Heart patients who are at long-term high risk for serious arrhythmias may have their life saved by the permanent surgical implantation of an ICD (implantable cardioverter-defibrillator), which can deliver a burst of energy to shock the heart back to a normal rhythm. But for a variety of complicated reasons ICDs have not been found to be useful in the immediate period after a heart attack and most experts agree that they should not be implanted for several months after a heart attack.

But because these patients remain at risk for an arrhythmia many doctors have assumed that a non-permanent wearable  defibrillator, like the LifeVest from Zoll, would be beneficial. After all, it doesn't require an invasive medical procedure and is less expensive than a permanent ICD.

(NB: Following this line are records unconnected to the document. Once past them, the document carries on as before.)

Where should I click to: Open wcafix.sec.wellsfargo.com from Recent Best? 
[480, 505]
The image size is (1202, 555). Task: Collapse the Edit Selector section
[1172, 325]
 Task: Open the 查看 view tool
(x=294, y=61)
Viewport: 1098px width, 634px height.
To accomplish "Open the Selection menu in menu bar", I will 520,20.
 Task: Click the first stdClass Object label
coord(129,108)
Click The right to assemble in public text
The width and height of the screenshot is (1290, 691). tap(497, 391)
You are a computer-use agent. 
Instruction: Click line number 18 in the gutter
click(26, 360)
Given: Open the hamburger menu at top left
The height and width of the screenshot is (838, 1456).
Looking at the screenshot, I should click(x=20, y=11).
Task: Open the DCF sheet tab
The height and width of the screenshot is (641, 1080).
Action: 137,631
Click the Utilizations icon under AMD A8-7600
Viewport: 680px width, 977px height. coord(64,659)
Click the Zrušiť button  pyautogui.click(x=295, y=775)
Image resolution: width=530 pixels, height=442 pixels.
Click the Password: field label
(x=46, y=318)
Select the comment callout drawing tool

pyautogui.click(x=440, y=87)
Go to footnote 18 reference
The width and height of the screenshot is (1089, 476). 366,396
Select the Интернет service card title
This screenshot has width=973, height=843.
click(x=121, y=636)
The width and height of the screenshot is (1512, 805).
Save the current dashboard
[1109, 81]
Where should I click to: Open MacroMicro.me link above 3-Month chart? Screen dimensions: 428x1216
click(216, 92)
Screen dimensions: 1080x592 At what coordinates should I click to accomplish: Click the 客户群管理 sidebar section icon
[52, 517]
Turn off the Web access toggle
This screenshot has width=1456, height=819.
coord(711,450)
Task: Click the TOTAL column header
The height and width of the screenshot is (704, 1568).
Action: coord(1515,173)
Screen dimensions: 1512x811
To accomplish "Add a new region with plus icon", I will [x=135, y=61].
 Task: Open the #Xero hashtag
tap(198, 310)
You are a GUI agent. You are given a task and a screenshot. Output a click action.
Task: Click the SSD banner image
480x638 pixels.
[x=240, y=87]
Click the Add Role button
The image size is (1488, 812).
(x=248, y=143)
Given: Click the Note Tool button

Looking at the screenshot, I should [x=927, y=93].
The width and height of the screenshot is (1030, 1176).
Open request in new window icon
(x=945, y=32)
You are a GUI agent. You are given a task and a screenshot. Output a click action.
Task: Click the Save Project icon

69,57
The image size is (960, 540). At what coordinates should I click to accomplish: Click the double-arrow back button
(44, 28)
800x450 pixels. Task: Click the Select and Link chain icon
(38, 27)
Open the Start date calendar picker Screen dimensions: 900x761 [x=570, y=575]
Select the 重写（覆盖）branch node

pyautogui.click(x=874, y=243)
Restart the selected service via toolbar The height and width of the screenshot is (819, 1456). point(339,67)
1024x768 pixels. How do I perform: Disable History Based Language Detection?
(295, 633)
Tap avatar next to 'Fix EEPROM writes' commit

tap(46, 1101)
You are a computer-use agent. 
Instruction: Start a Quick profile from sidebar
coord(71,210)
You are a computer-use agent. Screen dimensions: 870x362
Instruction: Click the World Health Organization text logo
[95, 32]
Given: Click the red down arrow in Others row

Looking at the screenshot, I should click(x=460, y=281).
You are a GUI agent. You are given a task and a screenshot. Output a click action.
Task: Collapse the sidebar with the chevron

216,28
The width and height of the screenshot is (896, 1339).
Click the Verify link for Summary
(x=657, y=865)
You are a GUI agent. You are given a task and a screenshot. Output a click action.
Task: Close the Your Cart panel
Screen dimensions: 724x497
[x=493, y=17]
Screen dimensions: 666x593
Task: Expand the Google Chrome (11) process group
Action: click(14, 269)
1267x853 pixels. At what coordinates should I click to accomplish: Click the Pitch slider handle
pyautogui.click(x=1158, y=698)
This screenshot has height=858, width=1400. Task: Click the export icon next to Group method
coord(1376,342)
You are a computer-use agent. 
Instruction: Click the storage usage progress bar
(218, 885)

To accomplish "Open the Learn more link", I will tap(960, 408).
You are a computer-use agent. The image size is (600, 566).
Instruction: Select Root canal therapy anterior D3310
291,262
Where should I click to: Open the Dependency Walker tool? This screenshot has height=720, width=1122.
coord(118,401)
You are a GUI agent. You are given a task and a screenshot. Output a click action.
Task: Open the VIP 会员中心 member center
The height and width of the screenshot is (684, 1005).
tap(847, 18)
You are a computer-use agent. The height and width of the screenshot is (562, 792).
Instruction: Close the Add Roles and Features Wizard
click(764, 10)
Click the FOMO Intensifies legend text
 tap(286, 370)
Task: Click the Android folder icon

An interventional cardiologist-- the cardiologists who put in stents and usually treat heart attack patients in the first few hours-- asked an electrophysiologist-- the cardiologists who treat arrhythmias-- whether wearable defibrillators should be used post-MI. Here's what that electrophysiologist, Edward J. Schloss, the medical director of cardiac electrophysiology at Christ Hospital in Cincinnati, OH, replied. It is a good example of how sometimes a procedure or a therapy that seems, intuitively, to be worthwhile and beneficial, may actually not be beneficial at all. Here's his response, which he originally posted on Twitter:

Our group and most thoughtful electrophysiologists do no routinely use wearable defibrillators in the 'waiting period' after MI or PCI. Randomized trials of implantable ICDs in this population do not show benefit-– mortality does not change, only the mode of death. It seems unlikely that a different result would occur with the wearable device. Until a randomized trial shows benefit, I’d be cautious in interpreting the information presented. All reported wearable ICD data is observational registry based and cannot be used to determine efficacy in this population.

Wearable ICDs have real downsides. They are expensive and not consistently coverable by insurance. Many of our patients find out after the decision that they will be left with significant out-of-pocket costs. Even if you consider all registry events as saved lives, the NNT [number needed to treat] and cost effectiveness are unfavorable. They are difficult to wear and interfere with the psychology of recovery. I have seen numerous patients have serious anxiety disorders directly related to the device.